Work to complete:
1: Copy the part of the forum thread that runs from "Any state that" up to and including "the Request object).", keeping every word and mark the same.
2: According to the forum thread, what would happen in Simon's example if a "session.close" were put at the beginning of every request?

Excerpt:
================================

1. Request 1 comes in for your "special" asynchronous action. Since
this is the first request, a new thread-local session gets created.

2. Your special action does whatever it is that causes it to pause and
yield control back to Tornado

3. Request 2 comes in for a normal synchronous action. Tornado handles
it on the same thread that processed Request 1. Since the session is
still open from Request 1, it gets re-used, including whatever state
was set up in Request 1.

4. At the end of Request 2, you call session.commit/rollback/close

5. Tornado hands control back to the Request 1 handler, which now
checks out a new session (because its previous one has been closed).
Any state that Request 1 had previously put in the session will have
been committed or rolled back at the end of Request 2

Putting a "session.close" at the beginning of every request won't
really fix the problem. It just means that in the example above,
Request 2 would throw away whatever Request 1 was doing.

I don't think you can use threadlocal scoped sessions with
asynchronous tornado code. You could use a different scoping mechanism
(see the scope_func parameter to scoped_session at
http://docs.sqlalchemy.org/en/rel_0_8/orm/session.html#sqlalchemy.orm.scoping.scoped_session),
or you could get rid of scoped sessions altogether, and instead create
a session at the beginning of a request and pass it to your handler
functions (or attach it to the Request object).

Simon


On Thu, Sep 5, 2013 at 8:08 AM, herzaso <herz...@gmail.com> wrote:
> Thanks Simon,
> I have one action that is a bit "different" and might be a culprit. All
> other actions are normal with no special asynchronous stuff,
> but before I try to track down this condition, do you think a simple
> session.close at the beginning of each request will do the job?
>
> Thanks,
> Ofir
>
>
> On Tuesday, September 3, 2013 3:54:16 PM UTC+3, Simon King wrote:
>>
>> I don't honestly know, but if this were my project I would be trying
>> very hard to ensure that both (session.commit or session.rollback)
>> followed by session.close were being called at the end of every single
>> request.
>>
>> Are you using any of Tornado's asynchronous capabilities (eg.
>>
>> http://www.tornadoweb.org/en/stable/overview.html#non-blocking-asynchronous-requests)?
>> If so, I don't imagine they would interact very well with a scoped
>> session.
>>
>> On Tue, Sep 3, 2013 at 1:40 PM, Ofir Herzas <her...@gmail.com> wrote:
>> > I have a gateway class (RequestHandler) that all requests get through.
>> > In the handler, I have a try ... finally block, and the session.close
>> > call
>> > is in the finally clause.
>> > Let's say that I have a situation where I don't close the session ...
>> > could
>> > that lead to this issue assuming that I commit changes at the end of
>> > each
>> > request?
>> >
>> > Thanks,
>> > Ofir
>> >
>> > -----Original Message-----
>> > From: sqlal...@googlegroups.com [mailto:sqlal...@googlegroups.com] On
>> > Behalf Of Simon King
>> > Sent: Tuesday, September 03, 2013 3:28 PM
>> > To: sqlal...@googlegroups.com
>> > Subject: Re: [sqlalchemy] Occasional IntegrityError when identifying
>> > model
>> > not by its ID
>> >
>> > OK, I agree that doesn't sound like a race as such. It sounds more like
>> > some
>> > connection state is being shared between requests.

================================

Given data:
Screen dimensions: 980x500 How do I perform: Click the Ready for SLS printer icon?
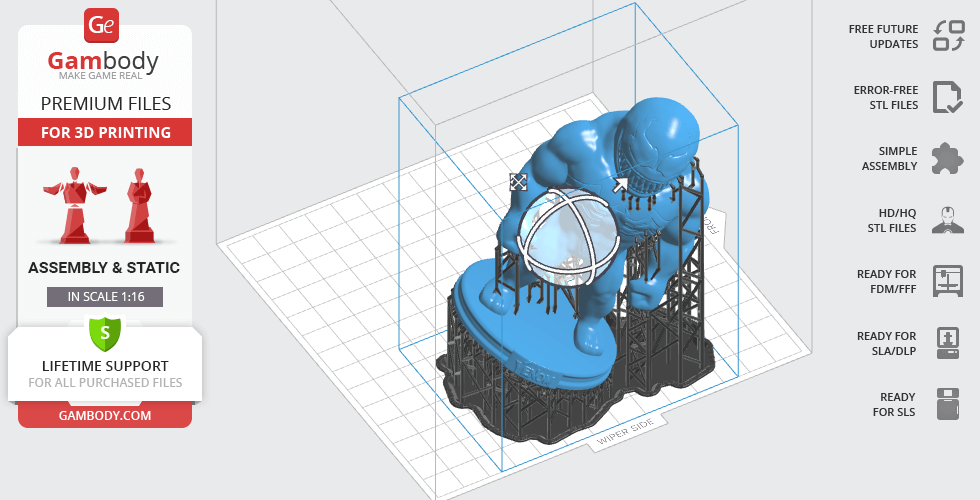(x=947, y=404)
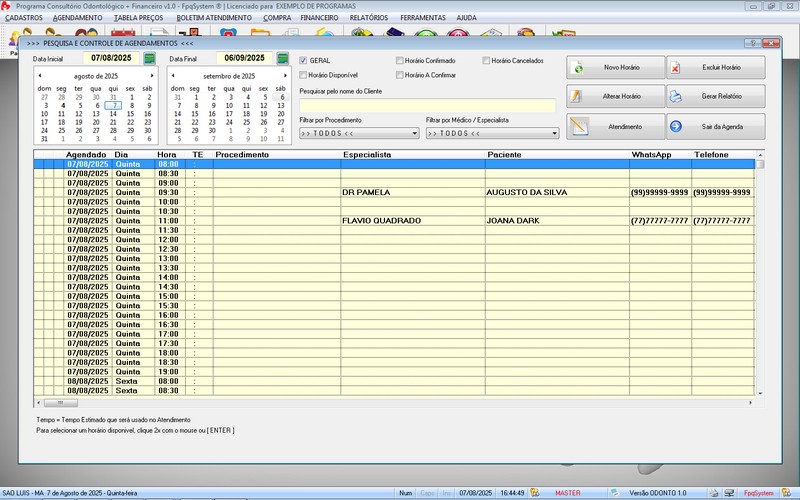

================================

Responses:
1:
Any state that Request 1 had previously put in the session will have
been committed or rolled back at the end of Request 2

Putting a "session.close" at the beginning of every request won't
really fix the problem. It just means that in the example above,
Request 2 would throw away whatever Request 1 was doing.

I don't think you can use threadlocal scoped sessions with
asynchronous tornado code. You could use a different scoping mechanism
(see the scope_func parameter to scoped_session at
http://docs.sqlalchemy.org/en/rel_0_8/orm/session.html#sqlalchemy.orm.scoping.scoped_session),
or you could get rid of scoped sessions altogether, and instead create
a session at the beginning of a request and pass it to your handler
functions (or attach it to the Request object).

2: Request 2 would throw away whatever Request 1 was doing.